_Required work_.
1. According to the DAC article, which device does John Darko treat as his benchmark at the low end of high end audio?
2. Please reproduce, word for word, the stretch of the DAC article from "I listen to" through "NAD and Cambridge.".
3. Decide whether each statement agrees with the DAC article, answering yes or no and quoting the words that settle it: (a) The Volumio Primo is currently Roon ready. (b) The writer uses the Parasound P5 internal DAC every day for TV playback. (c) The writer has used the Modi 3 in the big rig.

_Article_.
□ □ □ □ □ □ □

The combination of a HiFiberry or Allo transport with a SCHIIT Modi 3 DAC is a very cost effective way to get started at the cost of having a couple of small boxes lying about in the rack.

Volumio also has a plug and play TInker Board based Primo device that works nicely but is not currently Roon ready. They are believed to be working with Roon Labs to license the Roon and certify Primo as Roon ready. This device has a more finished appearance than HiFiBerry and Allo and similar performance as a streamer. It also has a built in DAC that is on a par with the integrated DAC in Cambridge and Parasound gear. John Darko compares this device favorably to the BlueSound which is his bench mark at the low end of high end audio.

I listen to the Parasound P5 internal DAC daily for TV playback and some radio playback. It is competent but for music listening, any of the SCHIIT DACS is better at dynamic contrast and imaging. The P5 DAC is a Burr Brown by the data sheets implementation. It is competent but can be bettered by specialist designers. Digital reproduction is not a current priority for Parasound. Their thing is value high end preamplifiers and power amplifiers. They prefer to leave home theater and digital to others but they stay feature competitive with NAD and Cambridge.

The better separate DACS clearly reproduce Chris’s quiet mandolin parts, the piano notes are clear as a bell and dance in space, and Brad and Chris voices are distinct in the duet chorus parts. On lesser converters, the tiny percussive mandolin plucks are lost, the piano looses is sparkle and agility, and Brad and Chris sound more like Chris accompanying himself through a second delayed chorus vocal effect channel. This is my impression of the differences between my SCHIIT GUMBY and the Parasound P5 internal DAC using Allo and HiFiberry transports. I have not had the Modi 3 in the big rig.

□ □ □ □ □ □ □

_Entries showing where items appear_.
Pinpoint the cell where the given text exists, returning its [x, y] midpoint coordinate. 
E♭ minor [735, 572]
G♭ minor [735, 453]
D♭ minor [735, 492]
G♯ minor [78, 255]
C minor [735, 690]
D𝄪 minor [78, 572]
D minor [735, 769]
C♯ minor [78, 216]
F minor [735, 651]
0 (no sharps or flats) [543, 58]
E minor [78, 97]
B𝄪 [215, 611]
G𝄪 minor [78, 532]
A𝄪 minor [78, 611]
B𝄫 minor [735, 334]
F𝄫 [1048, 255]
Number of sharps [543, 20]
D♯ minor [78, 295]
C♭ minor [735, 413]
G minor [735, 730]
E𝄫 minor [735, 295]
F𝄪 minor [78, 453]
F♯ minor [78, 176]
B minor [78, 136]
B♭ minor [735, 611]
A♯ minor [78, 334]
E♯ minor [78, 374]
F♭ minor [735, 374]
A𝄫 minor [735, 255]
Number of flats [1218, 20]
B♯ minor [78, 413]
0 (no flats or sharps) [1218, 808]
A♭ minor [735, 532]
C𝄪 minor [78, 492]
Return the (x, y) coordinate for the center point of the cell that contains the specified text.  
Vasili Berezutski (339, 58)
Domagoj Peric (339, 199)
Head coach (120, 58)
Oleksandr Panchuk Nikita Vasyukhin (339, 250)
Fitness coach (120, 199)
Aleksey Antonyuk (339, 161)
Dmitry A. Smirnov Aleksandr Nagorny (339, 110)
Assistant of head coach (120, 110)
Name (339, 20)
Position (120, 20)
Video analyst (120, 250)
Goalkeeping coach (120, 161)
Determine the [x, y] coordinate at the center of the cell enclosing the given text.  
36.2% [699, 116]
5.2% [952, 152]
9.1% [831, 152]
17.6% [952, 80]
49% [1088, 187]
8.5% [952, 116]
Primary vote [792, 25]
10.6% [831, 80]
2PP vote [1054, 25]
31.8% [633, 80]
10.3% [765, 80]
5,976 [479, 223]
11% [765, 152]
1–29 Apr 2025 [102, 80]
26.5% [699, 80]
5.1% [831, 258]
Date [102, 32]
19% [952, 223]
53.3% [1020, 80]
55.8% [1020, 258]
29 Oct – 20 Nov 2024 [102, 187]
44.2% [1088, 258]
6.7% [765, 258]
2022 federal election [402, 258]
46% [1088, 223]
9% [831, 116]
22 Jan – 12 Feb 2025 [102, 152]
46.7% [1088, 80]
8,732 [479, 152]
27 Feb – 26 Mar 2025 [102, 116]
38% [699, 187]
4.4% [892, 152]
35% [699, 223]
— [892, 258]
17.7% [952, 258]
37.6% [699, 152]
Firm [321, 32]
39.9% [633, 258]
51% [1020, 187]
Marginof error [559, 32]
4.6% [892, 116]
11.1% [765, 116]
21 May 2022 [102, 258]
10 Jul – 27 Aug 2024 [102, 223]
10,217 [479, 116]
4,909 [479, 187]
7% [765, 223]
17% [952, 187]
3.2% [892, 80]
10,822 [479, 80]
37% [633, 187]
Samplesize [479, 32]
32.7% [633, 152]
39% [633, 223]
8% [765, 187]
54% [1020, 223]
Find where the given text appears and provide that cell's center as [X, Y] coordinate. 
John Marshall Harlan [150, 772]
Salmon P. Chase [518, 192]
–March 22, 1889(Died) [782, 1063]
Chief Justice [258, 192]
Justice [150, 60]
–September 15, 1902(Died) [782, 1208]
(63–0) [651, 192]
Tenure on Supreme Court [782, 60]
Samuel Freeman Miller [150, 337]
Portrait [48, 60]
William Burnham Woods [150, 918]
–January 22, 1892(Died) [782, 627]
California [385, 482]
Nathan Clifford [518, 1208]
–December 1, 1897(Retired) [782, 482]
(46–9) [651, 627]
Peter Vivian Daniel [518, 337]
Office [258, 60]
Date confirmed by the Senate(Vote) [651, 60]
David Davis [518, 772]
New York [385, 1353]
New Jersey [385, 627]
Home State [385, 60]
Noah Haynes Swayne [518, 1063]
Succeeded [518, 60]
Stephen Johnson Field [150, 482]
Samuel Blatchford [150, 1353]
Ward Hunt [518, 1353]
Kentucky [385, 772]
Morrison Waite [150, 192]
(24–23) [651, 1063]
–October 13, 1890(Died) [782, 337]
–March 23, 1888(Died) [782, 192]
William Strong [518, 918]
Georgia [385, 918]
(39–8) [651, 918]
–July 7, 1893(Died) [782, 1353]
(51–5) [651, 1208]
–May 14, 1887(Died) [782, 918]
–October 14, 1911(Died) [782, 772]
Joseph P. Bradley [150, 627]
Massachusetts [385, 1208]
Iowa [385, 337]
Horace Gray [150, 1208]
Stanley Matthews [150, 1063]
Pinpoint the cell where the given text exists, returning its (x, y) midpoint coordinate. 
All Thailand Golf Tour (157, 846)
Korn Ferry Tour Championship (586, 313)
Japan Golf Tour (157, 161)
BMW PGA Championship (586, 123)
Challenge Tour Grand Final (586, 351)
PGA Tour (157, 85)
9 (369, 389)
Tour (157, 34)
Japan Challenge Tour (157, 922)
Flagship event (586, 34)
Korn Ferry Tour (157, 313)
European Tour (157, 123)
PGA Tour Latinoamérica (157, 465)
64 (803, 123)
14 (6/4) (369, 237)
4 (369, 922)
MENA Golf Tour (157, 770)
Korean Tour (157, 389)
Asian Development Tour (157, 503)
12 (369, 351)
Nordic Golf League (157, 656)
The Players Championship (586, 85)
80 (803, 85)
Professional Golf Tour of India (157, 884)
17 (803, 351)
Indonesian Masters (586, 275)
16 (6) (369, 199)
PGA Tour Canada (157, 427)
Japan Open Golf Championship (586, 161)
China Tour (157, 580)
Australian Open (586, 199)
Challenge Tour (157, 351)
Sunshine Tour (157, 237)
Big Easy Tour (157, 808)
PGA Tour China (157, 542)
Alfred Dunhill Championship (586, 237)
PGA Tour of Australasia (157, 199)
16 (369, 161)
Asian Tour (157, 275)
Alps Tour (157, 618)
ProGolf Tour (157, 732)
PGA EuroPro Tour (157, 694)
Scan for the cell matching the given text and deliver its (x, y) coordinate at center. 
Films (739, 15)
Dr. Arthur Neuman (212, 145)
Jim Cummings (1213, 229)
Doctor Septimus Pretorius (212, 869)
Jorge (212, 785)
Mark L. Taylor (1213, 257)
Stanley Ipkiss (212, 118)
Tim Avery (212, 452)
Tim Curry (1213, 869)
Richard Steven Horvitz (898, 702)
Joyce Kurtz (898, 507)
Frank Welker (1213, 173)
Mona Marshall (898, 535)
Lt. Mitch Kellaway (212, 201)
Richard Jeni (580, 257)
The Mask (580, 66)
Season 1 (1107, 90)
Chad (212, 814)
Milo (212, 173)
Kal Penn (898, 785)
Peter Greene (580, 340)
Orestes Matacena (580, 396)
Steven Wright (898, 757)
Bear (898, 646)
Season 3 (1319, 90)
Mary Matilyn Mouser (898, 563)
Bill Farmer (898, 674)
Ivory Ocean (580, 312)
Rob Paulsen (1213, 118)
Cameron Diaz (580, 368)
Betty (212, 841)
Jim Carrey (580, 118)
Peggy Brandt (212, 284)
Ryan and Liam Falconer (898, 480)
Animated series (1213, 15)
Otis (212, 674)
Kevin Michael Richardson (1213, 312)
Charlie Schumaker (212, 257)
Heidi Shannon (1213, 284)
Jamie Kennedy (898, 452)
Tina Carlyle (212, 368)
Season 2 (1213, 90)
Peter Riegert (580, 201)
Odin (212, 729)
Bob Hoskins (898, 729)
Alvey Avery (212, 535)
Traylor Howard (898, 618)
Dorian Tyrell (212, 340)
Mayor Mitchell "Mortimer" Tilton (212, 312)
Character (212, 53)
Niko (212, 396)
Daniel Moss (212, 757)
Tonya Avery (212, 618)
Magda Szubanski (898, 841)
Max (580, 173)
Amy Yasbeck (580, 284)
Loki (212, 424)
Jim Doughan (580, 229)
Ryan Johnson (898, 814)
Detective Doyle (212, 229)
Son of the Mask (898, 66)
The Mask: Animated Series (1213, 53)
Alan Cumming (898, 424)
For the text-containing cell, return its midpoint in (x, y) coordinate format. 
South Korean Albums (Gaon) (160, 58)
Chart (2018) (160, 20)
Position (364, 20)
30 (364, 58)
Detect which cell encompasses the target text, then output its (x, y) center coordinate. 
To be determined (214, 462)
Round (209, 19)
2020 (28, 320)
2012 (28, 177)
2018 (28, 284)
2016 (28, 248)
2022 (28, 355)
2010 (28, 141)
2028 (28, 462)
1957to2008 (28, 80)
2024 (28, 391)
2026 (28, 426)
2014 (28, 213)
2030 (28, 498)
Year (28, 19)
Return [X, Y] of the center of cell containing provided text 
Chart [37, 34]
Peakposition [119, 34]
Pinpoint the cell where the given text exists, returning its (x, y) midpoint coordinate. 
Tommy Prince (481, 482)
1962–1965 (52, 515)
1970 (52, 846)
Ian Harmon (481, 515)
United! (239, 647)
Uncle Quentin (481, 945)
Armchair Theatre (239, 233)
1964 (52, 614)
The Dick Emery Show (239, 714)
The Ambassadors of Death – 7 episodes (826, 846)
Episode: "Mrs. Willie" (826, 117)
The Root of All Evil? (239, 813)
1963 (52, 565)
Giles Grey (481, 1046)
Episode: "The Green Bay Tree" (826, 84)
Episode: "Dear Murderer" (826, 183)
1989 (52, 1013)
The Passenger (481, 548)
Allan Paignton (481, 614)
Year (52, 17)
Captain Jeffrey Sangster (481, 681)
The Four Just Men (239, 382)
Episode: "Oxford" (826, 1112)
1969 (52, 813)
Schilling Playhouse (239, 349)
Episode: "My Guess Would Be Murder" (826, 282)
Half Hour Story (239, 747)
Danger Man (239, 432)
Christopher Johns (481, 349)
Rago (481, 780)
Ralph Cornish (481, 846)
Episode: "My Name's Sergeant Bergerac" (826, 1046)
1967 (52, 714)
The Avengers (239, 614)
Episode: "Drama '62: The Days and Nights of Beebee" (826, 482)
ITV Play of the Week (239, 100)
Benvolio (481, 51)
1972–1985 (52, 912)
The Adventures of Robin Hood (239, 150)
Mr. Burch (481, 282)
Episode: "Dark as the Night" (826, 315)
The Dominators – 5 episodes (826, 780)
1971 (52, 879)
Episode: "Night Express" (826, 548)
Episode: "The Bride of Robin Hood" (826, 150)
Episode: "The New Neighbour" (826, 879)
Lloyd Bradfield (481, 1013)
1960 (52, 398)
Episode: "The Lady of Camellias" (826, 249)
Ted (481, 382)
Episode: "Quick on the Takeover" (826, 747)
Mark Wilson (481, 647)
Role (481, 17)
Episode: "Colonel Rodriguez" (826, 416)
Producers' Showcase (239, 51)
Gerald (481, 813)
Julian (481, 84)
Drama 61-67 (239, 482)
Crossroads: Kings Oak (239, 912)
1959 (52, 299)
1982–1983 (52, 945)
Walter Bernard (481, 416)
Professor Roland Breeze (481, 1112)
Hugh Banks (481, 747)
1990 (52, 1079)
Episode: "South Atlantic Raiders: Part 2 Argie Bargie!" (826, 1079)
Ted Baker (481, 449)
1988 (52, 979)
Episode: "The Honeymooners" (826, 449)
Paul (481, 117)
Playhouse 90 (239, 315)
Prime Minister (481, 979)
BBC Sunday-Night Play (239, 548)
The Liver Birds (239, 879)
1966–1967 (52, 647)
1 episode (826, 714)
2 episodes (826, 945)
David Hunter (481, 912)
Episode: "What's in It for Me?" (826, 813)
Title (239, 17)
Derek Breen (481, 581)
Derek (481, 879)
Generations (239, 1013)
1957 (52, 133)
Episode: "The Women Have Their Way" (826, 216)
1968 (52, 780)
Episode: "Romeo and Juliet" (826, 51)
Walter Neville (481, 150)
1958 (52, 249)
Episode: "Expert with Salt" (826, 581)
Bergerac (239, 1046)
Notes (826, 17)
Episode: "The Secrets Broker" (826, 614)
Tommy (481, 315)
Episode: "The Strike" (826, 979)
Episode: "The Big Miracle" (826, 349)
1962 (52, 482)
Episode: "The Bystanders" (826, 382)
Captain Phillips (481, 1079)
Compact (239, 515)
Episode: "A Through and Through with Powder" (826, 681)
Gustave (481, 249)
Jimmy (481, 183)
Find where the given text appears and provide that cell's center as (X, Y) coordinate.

□ □ □ □ □ □ □

_Responses per task_.
1. The BlueSound.

2.
I listen to the Parasound P5 internal DAC daily for TV playback and some radio playback. It is competent but for music listening, any of the SCHIIT DACS is better at dynamic contrast and imaging. The P5 DAC is a Burr Brown by the data sheets implementation. It is competent but can be bettered by specialist designers. Digital reproduction is not a current priority for Parasound. Their thing is value high end preamplifiers and power amplifiers. They prefer to leave home theater and digital to others but they stay feature competitive with NAD and Cambridge.

3.
(a) No: "is not currently Roon ready"
(b) Yes: "I listen to the Parasound P5 internal DAC daily for TV playback"
(c) No: "I have not had the Modi 3 in the big rig."